Penta and Berta are names of different dormitory facilities for female students whereas Sawa, Kulbi, and Kerayu are for male students. Currently, Sawa is totally out of service and has become a store for old materials. Many dormitories in the Kerayu building are also closed.
A third-year student in the university, whose name is not disclosed here upon his request, said, “This is my random observation; I think there are 14 dormitory buildings out of use at the moment.”
He also observed that more than 8 dormitory buildings are vacant for half of every academic year.
The dormitory buildings each have 2 floors with a total of 50 rooms.
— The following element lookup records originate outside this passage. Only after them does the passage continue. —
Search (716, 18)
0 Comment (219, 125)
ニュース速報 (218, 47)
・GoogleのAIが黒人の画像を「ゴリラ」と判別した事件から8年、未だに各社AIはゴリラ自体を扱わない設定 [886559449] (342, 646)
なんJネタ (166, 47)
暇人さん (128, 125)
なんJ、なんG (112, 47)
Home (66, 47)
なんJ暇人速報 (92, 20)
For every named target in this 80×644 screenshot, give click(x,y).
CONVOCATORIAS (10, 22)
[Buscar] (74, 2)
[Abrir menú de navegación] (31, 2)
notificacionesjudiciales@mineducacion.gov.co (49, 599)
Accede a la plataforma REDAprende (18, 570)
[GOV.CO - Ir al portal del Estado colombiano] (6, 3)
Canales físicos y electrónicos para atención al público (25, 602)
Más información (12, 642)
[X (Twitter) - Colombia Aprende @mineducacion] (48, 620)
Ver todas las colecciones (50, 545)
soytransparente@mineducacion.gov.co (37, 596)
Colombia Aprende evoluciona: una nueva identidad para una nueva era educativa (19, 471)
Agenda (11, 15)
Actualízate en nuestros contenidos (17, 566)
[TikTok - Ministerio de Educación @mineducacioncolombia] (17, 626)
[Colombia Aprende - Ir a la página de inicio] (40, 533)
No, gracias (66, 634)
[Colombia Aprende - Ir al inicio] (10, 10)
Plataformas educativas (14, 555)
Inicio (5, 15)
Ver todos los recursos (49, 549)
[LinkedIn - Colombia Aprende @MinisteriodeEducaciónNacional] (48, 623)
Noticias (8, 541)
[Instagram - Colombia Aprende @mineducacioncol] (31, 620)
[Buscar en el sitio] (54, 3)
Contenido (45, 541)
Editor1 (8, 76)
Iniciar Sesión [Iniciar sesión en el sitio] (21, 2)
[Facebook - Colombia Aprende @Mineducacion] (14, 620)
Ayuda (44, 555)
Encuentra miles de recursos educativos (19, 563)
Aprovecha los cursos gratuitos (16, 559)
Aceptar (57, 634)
These buildings are covered with dust and have waterproofing problems along with cracks in the walls. The student said the buildings are on the brink of becoming ruins. Since these buildings are unlocked they have become hiding spots for students with unfavorable activities.
Buildings, where Social Science students used to attend classes, are now closed. Other buildings on the campus are also unattended only with a few offices and classrooms being used.
The building commonly called, the Red Building, has been under construction for the past 6 years. It was expected to host graduations but such ceremonies are being held outside as the Red Building’s construction had stopped. The research center building is also still under construction.
Anteneh Belayneh, a civil engineer who worked in the sector for ten years, said, “Buildings have purposes when designed and constructed. When they stop serving those purposes and become abandoned, they start falling apart and decaying.”
According to Anteneh, it’s also difficult to tell the status of installed electric lines and
plumbing systems if a building is not being used. Undetected leakages might create rust and damage the building. Equipment installed in the building gets damaged and their spares may no longer be on the market. All this increases maintenance duration and cost when one wants to resume using the building.
Addis Zeybe asked Solomon Abraha (Ph.D.), Director of Administration and Infrastructure at the Ministry of Education if the ministry knows about the closed buildings. He responded that they have no information about it and advised us to enquire the university management.
In this regard, Addis Zeybe’s repeated efforts to contact the Public Relations and President offices of the university have failed.